• _WORK ORDER_:
Retype each line below precisely and omit all images.
*** DATA LISTING ***
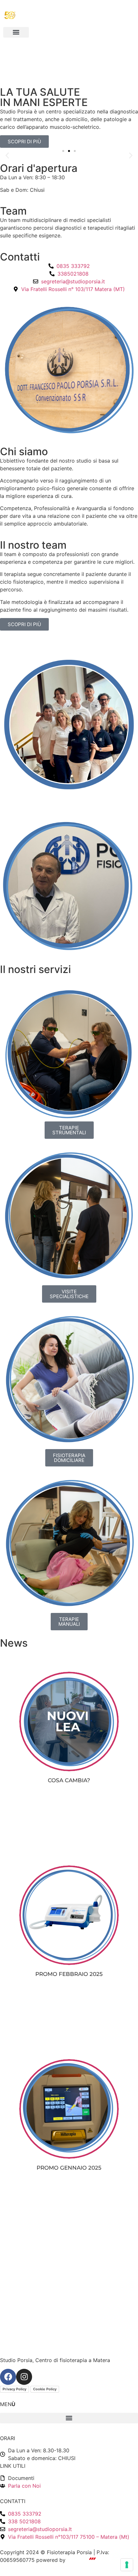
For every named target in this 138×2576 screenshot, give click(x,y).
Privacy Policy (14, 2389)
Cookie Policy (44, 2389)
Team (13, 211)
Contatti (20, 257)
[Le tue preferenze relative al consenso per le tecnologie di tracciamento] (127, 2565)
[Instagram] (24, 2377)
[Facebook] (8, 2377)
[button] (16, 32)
*** End of DATA LISTING ***
• _RESPONSE_:
For every named target in this 138×2576 screenshot, give click(x,y).
Privacy Policy (14, 2389)
Cookie Policy (44, 2389)
Team (13, 211)
Contatti (20, 257)
[Le tue preferenze relative al consenso per le tecnologie di tracciamento] (127, 2565)
[Instagram] (24, 2377)
[Facebook] (8, 2377)
[button] (16, 32)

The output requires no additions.